# EXERCISE PROMPT
Extract every line of the material that holds the string "will".

# RECORDS FOR THE TASK
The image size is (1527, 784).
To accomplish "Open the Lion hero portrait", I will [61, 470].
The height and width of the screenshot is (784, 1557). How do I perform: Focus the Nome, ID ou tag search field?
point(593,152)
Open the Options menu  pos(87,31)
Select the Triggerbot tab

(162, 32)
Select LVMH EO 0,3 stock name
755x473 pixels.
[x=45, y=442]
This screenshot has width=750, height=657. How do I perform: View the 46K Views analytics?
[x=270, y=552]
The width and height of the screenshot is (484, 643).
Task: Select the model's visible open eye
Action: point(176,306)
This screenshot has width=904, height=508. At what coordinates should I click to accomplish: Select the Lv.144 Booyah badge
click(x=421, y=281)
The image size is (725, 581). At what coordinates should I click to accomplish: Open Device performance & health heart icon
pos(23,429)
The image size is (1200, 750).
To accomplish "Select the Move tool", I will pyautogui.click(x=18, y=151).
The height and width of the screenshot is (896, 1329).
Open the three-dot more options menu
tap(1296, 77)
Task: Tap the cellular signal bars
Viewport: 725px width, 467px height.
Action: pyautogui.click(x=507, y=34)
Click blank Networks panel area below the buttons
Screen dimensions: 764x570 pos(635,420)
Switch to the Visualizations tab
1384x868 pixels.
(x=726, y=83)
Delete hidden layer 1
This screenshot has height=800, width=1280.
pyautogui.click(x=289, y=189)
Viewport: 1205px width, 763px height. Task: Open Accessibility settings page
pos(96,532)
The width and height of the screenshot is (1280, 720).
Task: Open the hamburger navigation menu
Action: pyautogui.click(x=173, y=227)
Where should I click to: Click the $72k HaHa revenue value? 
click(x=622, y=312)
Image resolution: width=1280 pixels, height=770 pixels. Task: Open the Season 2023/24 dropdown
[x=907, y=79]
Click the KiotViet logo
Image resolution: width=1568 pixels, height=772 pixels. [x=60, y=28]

# WRITTEN RESPONSE
To accomplish "Open the Lion hero portrait", I will [61, 470].
To accomplish "Select the Move tool", I will pyautogui.click(x=18, y=151).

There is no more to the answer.